The sample used in this thesis consists of US companies and the time period chosen for the regressions testing the first hypothesis is from 2003 to 2013. For the regressions investigating the change in probability of successful loan renegotiation (regressions with a 5-year window) the sample is extended by two years and it is from 2001 to 2013. The duration of the sample used in this thesis is fairly long as compared to other research (Peristiani and Savino (2011), Bedendo et al. (2012)) and this is beneficial for the quality of the study. Including both years before and after the crisis can enhance the reliability of the findings as the recession that took place between 2008 and 2012 could distort the results if it constituted a large part of the time sample used.

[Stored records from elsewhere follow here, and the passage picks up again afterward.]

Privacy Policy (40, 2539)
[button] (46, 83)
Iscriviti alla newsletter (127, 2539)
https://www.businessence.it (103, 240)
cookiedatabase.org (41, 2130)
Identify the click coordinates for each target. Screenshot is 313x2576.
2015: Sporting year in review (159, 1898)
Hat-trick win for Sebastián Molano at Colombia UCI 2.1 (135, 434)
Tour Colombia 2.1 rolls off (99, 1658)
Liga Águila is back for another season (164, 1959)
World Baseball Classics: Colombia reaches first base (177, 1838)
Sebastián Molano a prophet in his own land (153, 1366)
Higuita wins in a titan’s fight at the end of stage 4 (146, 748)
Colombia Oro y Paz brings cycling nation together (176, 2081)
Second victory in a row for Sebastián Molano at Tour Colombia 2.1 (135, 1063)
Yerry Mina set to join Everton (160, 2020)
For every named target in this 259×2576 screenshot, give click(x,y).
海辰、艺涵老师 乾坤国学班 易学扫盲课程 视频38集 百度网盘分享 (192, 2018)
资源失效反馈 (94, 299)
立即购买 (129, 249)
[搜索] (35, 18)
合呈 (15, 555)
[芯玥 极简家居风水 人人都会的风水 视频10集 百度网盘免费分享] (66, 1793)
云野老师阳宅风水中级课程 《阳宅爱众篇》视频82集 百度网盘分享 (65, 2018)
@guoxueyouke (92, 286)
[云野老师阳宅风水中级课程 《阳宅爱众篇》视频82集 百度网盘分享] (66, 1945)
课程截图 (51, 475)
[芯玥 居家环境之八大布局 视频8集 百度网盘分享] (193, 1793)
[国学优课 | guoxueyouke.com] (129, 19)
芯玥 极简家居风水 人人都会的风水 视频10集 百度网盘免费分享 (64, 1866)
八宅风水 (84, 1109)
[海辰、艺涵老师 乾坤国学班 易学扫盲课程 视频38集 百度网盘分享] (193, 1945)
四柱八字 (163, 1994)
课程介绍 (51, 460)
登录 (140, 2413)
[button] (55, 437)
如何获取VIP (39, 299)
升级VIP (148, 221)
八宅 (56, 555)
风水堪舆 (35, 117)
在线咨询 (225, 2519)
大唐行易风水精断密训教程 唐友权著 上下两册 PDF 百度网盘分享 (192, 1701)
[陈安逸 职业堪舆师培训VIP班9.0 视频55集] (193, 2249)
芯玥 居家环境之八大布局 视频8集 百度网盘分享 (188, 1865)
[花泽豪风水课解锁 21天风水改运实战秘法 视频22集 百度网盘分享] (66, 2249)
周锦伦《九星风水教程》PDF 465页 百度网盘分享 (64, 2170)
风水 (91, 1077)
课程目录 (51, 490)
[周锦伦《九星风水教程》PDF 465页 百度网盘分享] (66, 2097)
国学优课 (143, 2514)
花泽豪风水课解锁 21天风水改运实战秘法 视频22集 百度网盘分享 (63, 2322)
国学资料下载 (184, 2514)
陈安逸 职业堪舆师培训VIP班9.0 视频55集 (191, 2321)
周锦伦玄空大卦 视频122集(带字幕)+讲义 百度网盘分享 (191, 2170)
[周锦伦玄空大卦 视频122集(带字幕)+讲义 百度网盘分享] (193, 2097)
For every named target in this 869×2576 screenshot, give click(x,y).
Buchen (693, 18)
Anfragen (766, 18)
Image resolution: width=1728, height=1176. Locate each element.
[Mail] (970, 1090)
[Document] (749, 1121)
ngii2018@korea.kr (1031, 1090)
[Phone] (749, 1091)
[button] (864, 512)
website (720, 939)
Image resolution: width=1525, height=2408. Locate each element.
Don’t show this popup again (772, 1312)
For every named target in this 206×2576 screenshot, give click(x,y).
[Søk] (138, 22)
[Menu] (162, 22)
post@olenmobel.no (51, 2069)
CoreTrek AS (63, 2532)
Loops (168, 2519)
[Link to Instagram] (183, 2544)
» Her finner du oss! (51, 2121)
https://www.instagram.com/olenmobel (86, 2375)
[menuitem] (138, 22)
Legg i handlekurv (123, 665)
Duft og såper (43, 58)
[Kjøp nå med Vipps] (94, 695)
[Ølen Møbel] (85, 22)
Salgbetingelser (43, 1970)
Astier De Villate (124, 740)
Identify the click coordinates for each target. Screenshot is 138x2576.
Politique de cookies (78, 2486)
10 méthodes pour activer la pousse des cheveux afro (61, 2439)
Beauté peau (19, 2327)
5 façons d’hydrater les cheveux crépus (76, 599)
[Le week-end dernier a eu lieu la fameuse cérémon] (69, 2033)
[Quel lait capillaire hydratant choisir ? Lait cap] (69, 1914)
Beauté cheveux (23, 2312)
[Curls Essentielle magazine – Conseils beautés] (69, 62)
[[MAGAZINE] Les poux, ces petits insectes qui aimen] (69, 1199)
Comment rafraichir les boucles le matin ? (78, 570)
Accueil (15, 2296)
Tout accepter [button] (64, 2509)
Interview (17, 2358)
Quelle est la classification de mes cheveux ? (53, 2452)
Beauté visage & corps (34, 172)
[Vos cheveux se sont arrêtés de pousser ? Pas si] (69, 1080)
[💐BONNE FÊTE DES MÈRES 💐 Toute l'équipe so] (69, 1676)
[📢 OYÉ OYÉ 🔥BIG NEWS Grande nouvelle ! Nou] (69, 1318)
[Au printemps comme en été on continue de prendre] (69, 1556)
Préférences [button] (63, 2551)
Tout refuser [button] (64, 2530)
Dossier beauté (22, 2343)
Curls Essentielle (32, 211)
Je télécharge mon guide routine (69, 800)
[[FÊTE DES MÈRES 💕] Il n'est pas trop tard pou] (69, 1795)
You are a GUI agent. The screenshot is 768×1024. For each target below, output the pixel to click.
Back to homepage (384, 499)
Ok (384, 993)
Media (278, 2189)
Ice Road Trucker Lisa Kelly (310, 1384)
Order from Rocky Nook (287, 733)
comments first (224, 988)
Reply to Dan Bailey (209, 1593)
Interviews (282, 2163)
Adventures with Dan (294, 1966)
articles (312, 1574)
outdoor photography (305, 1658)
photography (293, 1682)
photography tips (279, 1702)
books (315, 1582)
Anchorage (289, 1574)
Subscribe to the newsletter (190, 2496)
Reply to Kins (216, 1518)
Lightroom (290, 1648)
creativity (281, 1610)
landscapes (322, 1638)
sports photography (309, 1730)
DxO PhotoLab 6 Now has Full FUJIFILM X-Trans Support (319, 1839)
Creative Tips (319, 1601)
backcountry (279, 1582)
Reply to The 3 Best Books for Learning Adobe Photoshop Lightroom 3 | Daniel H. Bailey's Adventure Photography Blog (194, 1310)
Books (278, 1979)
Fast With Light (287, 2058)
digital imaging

The empirical investigation of the Empty Creditor Hypothesis required the necessary data to be obtained from various databases. The first part of this section provides information on the process of data retrieval and preparation. The next subsection presents the most important variables to the research together with their definitions and sources. The final part includes summary statistics that allow for the assessment of the differences between companies referenced by CDS and companies without CDS trading.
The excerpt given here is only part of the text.